> _What is needed_: Retype all of the data shown below, keeping every character the same.

┏━━

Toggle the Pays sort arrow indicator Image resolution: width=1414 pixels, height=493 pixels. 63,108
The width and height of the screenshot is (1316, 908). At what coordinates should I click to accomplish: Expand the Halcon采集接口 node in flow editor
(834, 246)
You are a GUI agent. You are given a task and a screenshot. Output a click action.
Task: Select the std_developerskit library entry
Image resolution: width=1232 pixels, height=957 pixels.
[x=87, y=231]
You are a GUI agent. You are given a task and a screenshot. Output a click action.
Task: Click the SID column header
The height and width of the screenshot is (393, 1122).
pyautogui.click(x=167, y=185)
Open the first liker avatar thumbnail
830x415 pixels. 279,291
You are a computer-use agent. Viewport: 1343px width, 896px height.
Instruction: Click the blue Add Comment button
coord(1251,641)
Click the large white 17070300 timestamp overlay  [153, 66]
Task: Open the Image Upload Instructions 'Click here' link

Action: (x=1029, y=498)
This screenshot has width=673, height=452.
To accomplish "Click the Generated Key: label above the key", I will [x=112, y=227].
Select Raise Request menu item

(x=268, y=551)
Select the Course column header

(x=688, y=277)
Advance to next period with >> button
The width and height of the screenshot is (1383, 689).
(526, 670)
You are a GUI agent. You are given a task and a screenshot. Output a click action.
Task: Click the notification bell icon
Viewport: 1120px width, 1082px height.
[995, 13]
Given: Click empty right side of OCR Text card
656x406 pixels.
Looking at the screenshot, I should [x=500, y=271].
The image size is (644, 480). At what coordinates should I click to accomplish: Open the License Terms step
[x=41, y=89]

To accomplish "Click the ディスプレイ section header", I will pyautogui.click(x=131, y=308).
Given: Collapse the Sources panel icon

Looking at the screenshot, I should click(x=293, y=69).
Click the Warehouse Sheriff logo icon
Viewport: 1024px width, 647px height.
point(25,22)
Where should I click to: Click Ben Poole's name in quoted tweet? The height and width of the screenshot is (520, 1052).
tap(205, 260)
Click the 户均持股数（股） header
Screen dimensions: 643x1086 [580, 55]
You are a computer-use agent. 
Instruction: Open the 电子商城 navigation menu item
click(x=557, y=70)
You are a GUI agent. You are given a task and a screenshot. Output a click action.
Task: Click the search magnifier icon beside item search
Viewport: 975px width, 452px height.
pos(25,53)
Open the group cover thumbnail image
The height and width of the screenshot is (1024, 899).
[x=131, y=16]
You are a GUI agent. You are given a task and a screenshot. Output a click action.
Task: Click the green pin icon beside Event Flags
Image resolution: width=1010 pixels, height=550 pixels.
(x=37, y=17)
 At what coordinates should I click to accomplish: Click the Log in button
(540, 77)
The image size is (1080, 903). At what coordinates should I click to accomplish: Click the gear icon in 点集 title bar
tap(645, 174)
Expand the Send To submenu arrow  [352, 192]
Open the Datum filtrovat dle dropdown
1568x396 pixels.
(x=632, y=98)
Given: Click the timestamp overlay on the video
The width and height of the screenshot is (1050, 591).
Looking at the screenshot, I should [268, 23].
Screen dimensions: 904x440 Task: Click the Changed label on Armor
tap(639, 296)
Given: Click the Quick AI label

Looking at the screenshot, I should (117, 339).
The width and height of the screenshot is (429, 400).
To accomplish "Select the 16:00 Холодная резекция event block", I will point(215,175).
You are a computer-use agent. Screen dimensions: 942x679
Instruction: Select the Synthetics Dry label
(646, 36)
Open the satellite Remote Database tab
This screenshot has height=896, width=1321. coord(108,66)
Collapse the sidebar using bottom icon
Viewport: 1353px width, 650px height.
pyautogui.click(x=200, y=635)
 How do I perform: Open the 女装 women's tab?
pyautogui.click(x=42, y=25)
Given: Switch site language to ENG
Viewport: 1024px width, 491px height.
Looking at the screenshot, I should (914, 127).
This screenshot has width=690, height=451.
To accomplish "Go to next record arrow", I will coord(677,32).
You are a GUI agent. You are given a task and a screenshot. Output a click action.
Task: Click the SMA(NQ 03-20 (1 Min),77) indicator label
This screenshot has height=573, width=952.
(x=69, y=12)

┗━━

> _Task answer_:
Toggle the Pays sort arrow indicator Image resolution: width=1414 pixels, height=493 pixels. 63,108
The width and height of the screenshot is (1316, 908). At what coordinates should I click to accomplish: Expand the Halcon采集接口 node in flow editor
(834, 246)
You are a GUI agent. You are given a task and a screenshot. Output a click action.
Task: Select the std_developerskit library entry
Image resolution: width=1232 pixels, height=957 pixels.
[x=87, y=231]
You are a GUI agent. You are given a task and a screenshot. Output a click action.
Task: Click the SID column header
The height and width of the screenshot is (393, 1122).
pyautogui.click(x=167, y=185)
Open the first liker avatar thumbnail
830x415 pixels. 279,291
You are a computer-use agent. Viewport: 1343px width, 896px height.
Instruction: Click the blue Add Comment button
coord(1251,641)
Click the large white 17070300 timestamp overlay  [153, 66]
Task: Open the Image Upload Instructions 'Click here' link

Action: (x=1029, y=498)
This screenshot has width=673, height=452.
To accomplish "Click the Generated Key: label above the key", I will [x=112, y=227].
Select Raise Request menu item

(x=268, y=551)
Select the Course column header

(x=688, y=277)
Advance to next period with >> button
The width and height of the screenshot is (1383, 689).
(526, 670)
You are a GUI agent. You are given a task and a screenshot. Output a click action.
Task: Click the notification bell icon
Viewport: 1120px width, 1082px height.
[995, 13]
Given: Click empty right side of OCR Text card
656x406 pixels.
Looking at the screenshot, I should [x=500, y=271].
The image size is (644, 480). At what coordinates should I click to accomplish: Open the License Terms step
[x=41, y=89]

To accomplish "Click the ディスプレイ section header", I will pyautogui.click(x=131, y=308).
Given: Collapse the Sources panel icon

Looking at the screenshot, I should click(x=293, y=69).
Click the Warehouse Sheriff logo icon
Viewport: 1024px width, 647px height.
point(25,22)
Where should I click to: Click Ben Poole's name in quoted tweet? The height and width of the screenshot is (520, 1052).
tap(205, 260)
Click the 户均持股数（股） header
Screen dimensions: 643x1086 [580, 55]
You are a computer-use agent. 
Instruction: Open the 电子商城 navigation menu item
click(x=557, y=70)
You are a GUI agent. You are given a task and a screenshot. Output a click action.
Task: Click the search magnifier icon beside item search
Viewport: 975px width, 452px height.
pos(25,53)
Open the group cover thumbnail image
The height and width of the screenshot is (1024, 899).
[x=131, y=16]
You are a GUI agent. You are given a task and a screenshot. Output a click action.
Task: Click the green pin icon beside Event Flags
Image resolution: width=1010 pixels, height=550 pixels.
(x=37, y=17)
 At what coordinates should I click to accomplish: Click the Log in button
(540, 77)
The image size is (1080, 903). At what coordinates should I click to accomplish: Click the gear icon in 点集 title bar
tap(645, 174)
Expand the Send To submenu arrow  [352, 192]
Open the Datum filtrovat dle dropdown
1568x396 pixels.
(x=632, y=98)
Given: Click the timestamp overlay on the video
The width and height of the screenshot is (1050, 591).
Looking at the screenshot, I should [268, 23].
Screen dimensions: 904x440 Task: Click the Changed label on Armor
tap(639, 296)
Given: Click the Quick AI label

Looking at the screenshot, I should (117, 339).
The width and height of the screenshot is (429, 400).
To accomplish "Select the 16:00 Холодная резекция event block", I will point(215,175).
You are a computer-use agent. Screen dimensions: 942x679
Instruction: Select the Synthetics Dry label
(646, 36)
Open the satellite Remote Database tab
This screenshot has height=896, width=1321. coord(108,66)
Collapse the sidebar using bottom icon
Viewport: 1353px width, 650px height.
pyautogui.click(x=200, y=635)
 How do I perform: Open the 女装 women's tab?
pyautogui.click(x=42, y=25)
Given: Switch site language to ENG
Viewport: 1024px width, 491px height.
Looking at the screenshot, I should (914, 127).
This screenshot has width=690, height=451.
To accomplish "Go to next record arrow", I will coord(677,32).
You are a GUI agent. You are given a task and a screenshot. Output a click action.
Task: Click the SMA(NQ 03-20 (1 Min),77) indicator label
This screenshot has height=573, width=952.
(x=69, y=12)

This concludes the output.